Once the Umayyads were eradicated, the ruthless first two Abbasid caliphs, Saffah Abdullah I and his brother Mansur Abdullah II, turned their sights on the Alouis. Mansur on behalf of the Abbasids had earlier sworn loyalty to a particularly respectable Aloui, Muhammad Nafs-ul-Zakia (Pure Soul) b. Abdullah, but with the Abbasids now ensconced in power that was a trivial detail. Through a mixture of political cunning and murderous persecution sharpened by an overwhelming paranoia, Mansur launched a frighteningly systematic persecution of potential rivals, including his own ominously powerful and ambitious commander-in-chief Abu Muslim, and most prominently the Alouis. The most notorious Umayyad tactics of harassment, persecution or marginalization of the Alouis continued and were initially intensified under the Abbasids’ first decade of rule, which was as violent as had been the last Umayyad decade. Even well-respected Muslim leaders—such as the prominent scholars Abu Hanifa Nauman b. Thabit and Malik b. Anas—who dared criticize the crackdown or voice sympathy for the short-lived 763 final revolt of Nafs-ul-Zakia and his brother, Ibrahim b. Abdullah, were liable for vindictive punishment. Though Mansur’s successors would relax the treatment of the Alouis, even briefly reconciling, old grievances remained and returned with a vengeance whenever either family was in a moment of insecurity; this would eventually crystallize in the Sunni-Shia polarization, which took on an increasingly religious as well as political overtone and continues to the present day.

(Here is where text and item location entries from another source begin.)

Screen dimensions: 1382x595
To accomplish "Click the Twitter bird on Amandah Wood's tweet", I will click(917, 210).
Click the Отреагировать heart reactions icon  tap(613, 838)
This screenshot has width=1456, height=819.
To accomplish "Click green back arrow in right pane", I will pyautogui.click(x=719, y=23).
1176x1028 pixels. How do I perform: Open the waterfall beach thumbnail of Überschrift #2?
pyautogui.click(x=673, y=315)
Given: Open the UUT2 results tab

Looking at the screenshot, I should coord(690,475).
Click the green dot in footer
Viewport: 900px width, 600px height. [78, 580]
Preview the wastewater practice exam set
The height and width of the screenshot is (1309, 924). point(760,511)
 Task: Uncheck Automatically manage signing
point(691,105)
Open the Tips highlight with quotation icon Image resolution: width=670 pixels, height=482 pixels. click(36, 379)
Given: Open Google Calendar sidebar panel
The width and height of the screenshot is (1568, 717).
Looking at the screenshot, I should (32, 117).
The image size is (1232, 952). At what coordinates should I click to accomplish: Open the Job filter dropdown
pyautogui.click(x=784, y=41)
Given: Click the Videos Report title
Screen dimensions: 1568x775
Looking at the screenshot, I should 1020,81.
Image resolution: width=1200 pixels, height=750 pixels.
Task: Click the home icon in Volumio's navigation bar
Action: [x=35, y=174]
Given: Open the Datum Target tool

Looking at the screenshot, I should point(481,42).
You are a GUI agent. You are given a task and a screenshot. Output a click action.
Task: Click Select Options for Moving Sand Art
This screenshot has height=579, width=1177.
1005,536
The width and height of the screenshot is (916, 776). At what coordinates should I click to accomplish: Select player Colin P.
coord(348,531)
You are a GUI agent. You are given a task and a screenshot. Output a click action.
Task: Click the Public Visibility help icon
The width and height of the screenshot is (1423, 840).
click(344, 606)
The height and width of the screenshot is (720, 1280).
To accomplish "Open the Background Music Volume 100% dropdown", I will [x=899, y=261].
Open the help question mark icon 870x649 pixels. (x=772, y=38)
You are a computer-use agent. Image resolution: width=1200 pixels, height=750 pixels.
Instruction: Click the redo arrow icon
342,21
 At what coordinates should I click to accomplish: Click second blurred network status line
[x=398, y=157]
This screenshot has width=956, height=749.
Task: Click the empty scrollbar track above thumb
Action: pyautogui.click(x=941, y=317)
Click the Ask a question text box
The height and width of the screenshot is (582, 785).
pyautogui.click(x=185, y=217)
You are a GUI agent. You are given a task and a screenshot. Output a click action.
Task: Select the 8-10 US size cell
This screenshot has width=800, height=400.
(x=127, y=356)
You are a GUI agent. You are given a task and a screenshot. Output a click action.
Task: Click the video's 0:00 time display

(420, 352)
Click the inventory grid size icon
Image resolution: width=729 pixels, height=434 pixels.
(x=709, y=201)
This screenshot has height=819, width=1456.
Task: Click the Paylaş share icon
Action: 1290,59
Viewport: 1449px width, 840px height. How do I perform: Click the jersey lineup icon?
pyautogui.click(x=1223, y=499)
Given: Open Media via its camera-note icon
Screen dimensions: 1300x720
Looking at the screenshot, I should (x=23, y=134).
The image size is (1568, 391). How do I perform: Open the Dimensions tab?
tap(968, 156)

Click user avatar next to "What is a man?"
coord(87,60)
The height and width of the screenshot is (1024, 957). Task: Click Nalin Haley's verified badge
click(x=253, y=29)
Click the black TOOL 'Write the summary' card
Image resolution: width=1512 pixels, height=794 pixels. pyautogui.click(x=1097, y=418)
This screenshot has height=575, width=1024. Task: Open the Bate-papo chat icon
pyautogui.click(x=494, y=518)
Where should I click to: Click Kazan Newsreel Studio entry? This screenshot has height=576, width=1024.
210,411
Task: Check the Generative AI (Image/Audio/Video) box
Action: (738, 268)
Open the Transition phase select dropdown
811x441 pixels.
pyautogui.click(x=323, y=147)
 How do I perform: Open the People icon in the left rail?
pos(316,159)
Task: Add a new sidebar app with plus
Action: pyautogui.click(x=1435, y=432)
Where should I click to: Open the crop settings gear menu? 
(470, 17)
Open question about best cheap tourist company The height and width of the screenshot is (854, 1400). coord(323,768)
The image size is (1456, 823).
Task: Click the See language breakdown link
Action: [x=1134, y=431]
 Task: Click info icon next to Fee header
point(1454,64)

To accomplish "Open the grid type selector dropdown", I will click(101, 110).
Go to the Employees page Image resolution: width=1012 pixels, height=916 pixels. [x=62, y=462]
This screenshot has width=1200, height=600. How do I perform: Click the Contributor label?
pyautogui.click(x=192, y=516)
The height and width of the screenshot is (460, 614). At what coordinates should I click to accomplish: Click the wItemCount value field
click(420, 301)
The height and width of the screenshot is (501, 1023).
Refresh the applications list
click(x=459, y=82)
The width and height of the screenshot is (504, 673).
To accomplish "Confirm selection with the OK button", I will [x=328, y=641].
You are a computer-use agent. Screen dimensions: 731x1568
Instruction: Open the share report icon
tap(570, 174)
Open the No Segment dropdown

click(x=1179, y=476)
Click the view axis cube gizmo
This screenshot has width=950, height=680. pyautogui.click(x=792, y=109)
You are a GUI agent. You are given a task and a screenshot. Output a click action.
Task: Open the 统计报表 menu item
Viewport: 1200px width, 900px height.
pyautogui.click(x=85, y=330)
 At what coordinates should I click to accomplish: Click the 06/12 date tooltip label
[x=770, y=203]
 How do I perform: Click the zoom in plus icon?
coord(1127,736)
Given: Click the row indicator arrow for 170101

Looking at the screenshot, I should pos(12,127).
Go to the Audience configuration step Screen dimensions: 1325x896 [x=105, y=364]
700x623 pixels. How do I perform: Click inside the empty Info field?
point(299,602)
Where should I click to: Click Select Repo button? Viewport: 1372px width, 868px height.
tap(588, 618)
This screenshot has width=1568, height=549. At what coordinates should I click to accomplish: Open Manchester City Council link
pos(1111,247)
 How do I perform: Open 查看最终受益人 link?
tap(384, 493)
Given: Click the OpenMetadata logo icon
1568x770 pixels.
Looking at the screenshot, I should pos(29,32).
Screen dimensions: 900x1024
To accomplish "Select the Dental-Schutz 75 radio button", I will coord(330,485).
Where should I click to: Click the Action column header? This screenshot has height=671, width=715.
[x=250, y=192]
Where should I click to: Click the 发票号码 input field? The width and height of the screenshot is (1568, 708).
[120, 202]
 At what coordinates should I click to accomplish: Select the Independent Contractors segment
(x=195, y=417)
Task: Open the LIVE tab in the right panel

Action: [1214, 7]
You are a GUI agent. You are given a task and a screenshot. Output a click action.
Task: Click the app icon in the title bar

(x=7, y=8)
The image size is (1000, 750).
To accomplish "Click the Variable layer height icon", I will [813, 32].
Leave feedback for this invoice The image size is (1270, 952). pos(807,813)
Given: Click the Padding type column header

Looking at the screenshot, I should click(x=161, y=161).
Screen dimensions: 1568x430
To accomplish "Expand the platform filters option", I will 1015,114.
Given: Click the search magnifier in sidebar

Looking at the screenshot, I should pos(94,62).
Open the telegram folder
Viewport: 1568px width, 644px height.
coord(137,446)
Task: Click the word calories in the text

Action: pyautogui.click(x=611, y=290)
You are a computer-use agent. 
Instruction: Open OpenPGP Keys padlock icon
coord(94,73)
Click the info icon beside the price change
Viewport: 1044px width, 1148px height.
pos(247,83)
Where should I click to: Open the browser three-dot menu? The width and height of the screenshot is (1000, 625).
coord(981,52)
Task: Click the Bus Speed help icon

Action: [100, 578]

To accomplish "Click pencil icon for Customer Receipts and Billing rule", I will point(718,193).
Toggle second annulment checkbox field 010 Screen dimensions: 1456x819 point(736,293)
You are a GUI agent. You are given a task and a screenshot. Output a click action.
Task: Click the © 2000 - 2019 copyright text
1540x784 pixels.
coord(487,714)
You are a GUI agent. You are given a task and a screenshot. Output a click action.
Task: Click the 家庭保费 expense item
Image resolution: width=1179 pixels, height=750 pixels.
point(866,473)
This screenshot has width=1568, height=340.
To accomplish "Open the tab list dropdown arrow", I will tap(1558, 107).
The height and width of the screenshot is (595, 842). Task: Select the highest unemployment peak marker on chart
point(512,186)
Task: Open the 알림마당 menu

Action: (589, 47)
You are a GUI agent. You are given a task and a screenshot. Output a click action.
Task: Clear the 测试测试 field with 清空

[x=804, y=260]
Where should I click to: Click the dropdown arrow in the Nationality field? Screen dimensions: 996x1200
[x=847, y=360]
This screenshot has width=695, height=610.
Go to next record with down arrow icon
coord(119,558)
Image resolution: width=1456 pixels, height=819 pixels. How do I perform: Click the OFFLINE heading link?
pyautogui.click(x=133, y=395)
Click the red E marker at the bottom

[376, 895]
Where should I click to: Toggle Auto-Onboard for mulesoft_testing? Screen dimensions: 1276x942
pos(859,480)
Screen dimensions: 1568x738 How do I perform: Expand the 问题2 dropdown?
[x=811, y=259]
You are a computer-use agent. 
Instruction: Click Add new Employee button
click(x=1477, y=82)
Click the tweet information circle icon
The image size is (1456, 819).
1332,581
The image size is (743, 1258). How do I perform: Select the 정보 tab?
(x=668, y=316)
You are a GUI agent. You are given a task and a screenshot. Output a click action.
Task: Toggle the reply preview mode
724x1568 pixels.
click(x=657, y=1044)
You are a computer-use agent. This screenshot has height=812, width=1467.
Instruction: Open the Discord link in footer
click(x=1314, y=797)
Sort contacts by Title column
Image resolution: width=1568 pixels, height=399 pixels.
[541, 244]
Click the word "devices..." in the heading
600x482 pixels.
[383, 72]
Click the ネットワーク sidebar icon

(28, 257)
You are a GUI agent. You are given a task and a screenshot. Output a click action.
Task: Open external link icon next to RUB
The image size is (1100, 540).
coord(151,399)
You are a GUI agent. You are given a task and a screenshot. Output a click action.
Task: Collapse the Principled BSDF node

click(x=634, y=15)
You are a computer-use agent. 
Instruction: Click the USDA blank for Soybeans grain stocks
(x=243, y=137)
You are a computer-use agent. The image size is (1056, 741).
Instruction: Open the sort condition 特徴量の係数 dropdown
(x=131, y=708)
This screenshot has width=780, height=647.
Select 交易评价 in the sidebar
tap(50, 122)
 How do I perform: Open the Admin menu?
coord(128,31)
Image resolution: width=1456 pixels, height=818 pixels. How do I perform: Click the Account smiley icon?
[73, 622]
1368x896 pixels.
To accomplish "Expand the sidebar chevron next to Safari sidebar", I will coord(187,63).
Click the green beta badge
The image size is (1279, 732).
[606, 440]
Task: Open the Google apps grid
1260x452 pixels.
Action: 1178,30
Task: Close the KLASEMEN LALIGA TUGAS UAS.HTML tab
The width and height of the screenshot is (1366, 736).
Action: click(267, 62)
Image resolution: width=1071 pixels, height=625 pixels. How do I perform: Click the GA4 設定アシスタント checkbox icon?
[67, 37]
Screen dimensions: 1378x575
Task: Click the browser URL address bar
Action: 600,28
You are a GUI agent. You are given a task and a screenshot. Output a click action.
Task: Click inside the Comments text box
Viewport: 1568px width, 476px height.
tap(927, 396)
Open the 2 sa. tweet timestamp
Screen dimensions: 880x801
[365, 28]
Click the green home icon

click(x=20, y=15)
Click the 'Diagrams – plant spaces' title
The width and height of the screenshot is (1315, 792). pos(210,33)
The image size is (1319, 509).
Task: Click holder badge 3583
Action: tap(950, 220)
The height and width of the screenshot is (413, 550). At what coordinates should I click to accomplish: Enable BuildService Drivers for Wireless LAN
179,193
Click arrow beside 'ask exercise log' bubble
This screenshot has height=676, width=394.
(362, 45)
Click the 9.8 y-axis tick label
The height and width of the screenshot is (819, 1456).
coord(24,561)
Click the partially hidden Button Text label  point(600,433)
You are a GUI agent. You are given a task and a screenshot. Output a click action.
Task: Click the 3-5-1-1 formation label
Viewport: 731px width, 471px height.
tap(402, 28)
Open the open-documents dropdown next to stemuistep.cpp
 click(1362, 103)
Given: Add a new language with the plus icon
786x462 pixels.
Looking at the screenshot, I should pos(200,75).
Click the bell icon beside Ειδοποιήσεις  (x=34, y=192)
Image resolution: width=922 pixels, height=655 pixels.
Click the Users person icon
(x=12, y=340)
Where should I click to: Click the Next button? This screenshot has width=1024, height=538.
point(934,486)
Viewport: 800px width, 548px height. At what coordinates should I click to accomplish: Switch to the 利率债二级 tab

The bloody transition from the calamitous Umayyad collapse to the forceful Abbasid rise was marked by a contuinity the patterns of patronage that had characterized and been targeted for criticism under the Umayyads. Judicious improvement of Abbasid institutions, legislature and infrastructure, and the marked prosperity of the Abbasid regime at its peak, ensured the continuation of a dynastic and occasionally despotic regime was tolerated. The Abbasids learned through their own chequered rise to power not to repeat the fatal mistakes of the Umayyads; at the core, however, the politics of their regime’s dynastic retained the similar dynamics.